Almost everyone in a senior bank role can point to someone who gave them a big opportunity—and a chance to knock the ball out of the park. For Elise Hubbard, CFO at Old Line Bank in Bowie, Md., that opportunity came when she was working in a junior role in a two-person accounting department at Old Line, which she first joined as a part-time teller before going to college. After the stress of two back-to-back acquisitions, Hubbard’s boss called it a day and retired—and Hubbard tried the job on for size. “We’ve been rolling ever since.”

John Holdsclaw IV is SVP for corporate affairs at National Cooperative Bank, which provides financing to cooperatives and member-owned organizations. He came to the bank from a career in government relations and community development finance but knew he didn’t want to continue in that field. “The president and CEO wanted me to leverage those relationships that I had in the community development financial institutions world and basically created this job to help in that regard,” he says.

For many, however, those big career opportunities were facilitated by dedicated mentoring and coaching by other leaders. As a teenager, Stacy Cox knew she wanted to be a lender. A leader at her bank suggested she work in collections—which would teach her all about the importance of making good loans and the risks of bad loans¬—which began a 34-year career in banking that led her to be COO at Croghan Colonial Bank in Fremont, Ohio.

Early in her career, she worked for a COO at a large regional bank who was recruited to a community bank—and took Cox with her. “That was the first step in a long history that we’ve had together where she actually pulled me away from a job that I really liked to put me in a different field. And that was the first time she said, ‘I know you don’t like this right now, but this is going to make you more well-rounded.’”
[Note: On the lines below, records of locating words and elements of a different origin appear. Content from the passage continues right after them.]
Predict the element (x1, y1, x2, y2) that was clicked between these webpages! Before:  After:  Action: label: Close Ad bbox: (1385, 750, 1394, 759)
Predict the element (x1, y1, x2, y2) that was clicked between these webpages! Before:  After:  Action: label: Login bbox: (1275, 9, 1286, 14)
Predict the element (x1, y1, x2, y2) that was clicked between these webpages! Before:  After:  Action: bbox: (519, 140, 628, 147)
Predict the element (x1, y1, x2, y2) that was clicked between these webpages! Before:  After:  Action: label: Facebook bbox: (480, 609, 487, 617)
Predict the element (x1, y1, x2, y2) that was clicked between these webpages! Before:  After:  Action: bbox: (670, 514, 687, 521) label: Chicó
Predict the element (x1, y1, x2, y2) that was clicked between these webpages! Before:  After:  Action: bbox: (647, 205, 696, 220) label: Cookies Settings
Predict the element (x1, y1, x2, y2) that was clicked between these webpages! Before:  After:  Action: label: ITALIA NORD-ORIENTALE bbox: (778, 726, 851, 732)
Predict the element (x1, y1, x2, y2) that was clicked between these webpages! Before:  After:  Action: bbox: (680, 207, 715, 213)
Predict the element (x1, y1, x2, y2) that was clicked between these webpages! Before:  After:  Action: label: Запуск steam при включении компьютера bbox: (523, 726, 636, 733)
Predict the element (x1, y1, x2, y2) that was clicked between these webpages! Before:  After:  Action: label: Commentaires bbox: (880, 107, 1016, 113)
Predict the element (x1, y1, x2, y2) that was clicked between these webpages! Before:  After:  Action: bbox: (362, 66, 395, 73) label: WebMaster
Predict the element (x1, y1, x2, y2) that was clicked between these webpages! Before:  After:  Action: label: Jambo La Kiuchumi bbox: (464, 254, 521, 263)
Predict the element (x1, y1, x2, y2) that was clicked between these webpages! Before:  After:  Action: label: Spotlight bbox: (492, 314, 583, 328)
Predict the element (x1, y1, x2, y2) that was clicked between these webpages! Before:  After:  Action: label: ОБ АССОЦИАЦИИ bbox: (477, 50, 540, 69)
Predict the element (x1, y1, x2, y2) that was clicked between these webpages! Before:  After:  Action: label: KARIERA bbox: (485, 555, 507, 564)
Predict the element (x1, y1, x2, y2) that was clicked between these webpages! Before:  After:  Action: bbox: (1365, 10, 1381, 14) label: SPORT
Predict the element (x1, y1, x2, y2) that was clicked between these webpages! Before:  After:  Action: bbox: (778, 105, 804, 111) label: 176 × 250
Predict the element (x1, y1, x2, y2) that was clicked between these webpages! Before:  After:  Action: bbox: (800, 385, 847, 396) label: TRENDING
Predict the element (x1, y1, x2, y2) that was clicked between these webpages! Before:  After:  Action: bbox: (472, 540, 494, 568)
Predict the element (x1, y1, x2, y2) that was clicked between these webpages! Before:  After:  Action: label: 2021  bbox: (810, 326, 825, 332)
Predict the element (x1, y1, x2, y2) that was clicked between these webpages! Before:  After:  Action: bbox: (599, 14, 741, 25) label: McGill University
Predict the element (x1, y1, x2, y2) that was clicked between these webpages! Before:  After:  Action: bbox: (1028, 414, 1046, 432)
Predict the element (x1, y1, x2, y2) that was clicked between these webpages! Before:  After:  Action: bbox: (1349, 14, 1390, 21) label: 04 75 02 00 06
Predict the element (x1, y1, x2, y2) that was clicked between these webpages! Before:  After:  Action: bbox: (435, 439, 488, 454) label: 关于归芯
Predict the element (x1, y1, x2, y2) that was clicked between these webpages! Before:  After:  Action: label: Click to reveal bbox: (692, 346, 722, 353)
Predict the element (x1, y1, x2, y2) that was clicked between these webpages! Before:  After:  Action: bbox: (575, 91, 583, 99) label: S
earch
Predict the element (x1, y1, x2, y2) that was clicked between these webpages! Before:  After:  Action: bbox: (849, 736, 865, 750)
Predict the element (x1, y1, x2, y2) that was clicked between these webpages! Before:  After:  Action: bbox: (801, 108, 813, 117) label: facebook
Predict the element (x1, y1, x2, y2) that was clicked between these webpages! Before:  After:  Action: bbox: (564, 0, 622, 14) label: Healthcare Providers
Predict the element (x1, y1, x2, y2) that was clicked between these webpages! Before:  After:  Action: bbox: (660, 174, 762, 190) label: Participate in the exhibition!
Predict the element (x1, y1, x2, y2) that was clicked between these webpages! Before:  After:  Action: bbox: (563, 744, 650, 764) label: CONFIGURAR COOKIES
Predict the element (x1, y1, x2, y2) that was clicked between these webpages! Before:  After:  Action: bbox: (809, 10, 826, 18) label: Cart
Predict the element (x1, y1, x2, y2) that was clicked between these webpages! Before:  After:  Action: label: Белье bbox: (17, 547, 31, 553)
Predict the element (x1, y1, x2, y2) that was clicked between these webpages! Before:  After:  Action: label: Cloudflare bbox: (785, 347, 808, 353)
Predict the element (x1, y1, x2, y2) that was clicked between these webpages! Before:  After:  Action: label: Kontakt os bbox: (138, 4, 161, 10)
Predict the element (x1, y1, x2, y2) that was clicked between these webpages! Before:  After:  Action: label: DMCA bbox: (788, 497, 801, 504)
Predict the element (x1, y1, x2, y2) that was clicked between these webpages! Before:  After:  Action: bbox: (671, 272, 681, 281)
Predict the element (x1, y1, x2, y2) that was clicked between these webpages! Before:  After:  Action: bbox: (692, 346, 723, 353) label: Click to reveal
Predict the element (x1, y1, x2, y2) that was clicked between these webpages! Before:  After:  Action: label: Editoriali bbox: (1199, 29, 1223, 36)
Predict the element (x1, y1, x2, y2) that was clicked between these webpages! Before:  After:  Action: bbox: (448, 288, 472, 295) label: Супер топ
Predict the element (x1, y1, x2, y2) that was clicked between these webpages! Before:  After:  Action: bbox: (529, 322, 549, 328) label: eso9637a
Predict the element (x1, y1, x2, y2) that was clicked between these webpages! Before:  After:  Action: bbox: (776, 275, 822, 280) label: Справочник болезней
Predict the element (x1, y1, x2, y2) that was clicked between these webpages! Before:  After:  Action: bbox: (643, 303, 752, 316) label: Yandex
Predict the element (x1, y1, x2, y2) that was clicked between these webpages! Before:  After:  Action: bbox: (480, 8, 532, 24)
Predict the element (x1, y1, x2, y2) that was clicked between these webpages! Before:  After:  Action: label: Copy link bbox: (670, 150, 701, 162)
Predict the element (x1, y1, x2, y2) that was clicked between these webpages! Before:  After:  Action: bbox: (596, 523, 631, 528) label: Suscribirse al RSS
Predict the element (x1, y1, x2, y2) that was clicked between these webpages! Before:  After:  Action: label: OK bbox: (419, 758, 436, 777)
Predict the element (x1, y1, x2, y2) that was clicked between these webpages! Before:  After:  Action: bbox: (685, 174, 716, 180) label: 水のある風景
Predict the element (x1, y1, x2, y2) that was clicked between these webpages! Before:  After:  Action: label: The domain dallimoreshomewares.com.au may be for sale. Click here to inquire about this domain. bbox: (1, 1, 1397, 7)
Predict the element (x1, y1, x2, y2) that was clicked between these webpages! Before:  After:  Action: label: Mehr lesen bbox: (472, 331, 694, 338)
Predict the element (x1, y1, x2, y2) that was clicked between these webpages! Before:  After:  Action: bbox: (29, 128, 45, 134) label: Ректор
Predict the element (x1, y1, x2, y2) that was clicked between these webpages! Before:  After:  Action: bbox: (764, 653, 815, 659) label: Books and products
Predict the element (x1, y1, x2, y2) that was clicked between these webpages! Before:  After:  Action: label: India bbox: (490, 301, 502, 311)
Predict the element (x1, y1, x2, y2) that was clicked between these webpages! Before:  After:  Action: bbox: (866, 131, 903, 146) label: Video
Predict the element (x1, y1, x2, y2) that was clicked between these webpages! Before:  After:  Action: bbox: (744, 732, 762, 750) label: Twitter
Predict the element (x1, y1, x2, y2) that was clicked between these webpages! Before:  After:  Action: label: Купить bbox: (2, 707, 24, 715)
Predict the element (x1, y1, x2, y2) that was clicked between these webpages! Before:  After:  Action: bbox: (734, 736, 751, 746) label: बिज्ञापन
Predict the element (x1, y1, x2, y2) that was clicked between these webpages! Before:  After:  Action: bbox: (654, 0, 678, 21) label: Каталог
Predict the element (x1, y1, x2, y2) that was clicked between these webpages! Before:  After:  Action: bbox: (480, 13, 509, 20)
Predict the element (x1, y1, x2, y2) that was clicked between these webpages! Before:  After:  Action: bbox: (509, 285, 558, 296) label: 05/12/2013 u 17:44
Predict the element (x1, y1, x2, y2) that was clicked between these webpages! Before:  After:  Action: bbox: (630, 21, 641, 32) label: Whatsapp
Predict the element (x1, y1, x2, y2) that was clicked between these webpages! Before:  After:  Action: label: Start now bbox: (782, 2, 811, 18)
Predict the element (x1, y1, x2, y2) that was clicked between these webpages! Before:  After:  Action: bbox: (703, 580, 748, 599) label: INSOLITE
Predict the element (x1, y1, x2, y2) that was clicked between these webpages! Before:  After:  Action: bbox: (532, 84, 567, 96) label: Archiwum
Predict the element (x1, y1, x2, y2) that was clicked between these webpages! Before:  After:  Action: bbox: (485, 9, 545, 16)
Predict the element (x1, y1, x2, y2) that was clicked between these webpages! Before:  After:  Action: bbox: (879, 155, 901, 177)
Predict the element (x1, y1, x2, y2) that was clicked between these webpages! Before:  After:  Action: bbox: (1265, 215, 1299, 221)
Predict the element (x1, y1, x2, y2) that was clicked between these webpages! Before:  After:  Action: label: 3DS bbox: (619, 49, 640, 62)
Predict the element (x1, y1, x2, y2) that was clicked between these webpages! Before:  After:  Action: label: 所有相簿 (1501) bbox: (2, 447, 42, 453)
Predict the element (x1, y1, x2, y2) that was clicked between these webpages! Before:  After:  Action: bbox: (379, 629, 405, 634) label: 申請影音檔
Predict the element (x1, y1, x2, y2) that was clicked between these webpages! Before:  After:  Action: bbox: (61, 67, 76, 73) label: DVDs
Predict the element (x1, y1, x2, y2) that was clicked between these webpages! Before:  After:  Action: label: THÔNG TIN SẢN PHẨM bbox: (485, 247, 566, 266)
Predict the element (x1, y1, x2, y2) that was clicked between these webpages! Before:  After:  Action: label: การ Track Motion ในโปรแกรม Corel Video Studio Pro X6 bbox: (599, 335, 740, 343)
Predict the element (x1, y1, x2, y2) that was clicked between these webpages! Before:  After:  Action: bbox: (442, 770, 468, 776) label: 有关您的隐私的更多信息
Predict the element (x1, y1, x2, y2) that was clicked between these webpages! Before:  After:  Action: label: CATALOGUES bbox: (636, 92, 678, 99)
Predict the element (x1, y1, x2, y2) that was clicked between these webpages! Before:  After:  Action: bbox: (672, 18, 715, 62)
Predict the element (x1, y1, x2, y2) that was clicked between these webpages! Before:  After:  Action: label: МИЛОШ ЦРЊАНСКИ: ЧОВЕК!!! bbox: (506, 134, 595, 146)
“She invested personal time in me beyond the performance appraisal, beyond just normal coaching,” Cox recalls. “She had the courage to say, ‘You did this really well, try this next time,’ and then, when I tried it next time, if I did it well, she followed up. A lot of leaders don’t coach actively.”

‘Hungry and humble’

A hunger for learning and new opportunities has to be balanced with humility, Gerken says. “If you’re humble, you generally have a pretty good sense of self-awareness,” he says, “so that when you do come across new information or you encounter something that changes your paradigm, you’re willing to integrate that within yourself and prepare for changes in the business.”

Leading by example is key here. “If you want your team to work hard, you don’t come in at 9:00, leave at noon and go golfing,” says Cox. “There is a balance at the executive level; I get that. But you need to lead by example.”

Edney agrees. “I can’t tell you how many times in the last three or four years, one of my board members has called me on a Friday of a three-day weekend at noon or 11:00 and said, ‘Oh, you’re probably on your way to San Diego now.’ I said, ‘No. I’m here until 5:00.’ Because what am I telling all my employees?”

Gerken describes a sense of entitlement as “one of the cardinal sins of managers.” Bank leaders should not consider themselves special in terms of their role in the bank, he adds. “If you don’t watch out for that all the time, you can get yourself into a lot of ethical messes as well. If you look at some of the big scandals, they felt that they were special or different.”

No one is exempt. Jeremy Callais, COO and CFO of M C Bank and Trust in Morgan City, La., urges every leader to remember that even they are replaceable. “We know we’ll just hire a person and teach him how to bank, right? So remember that. That goes with the humility.”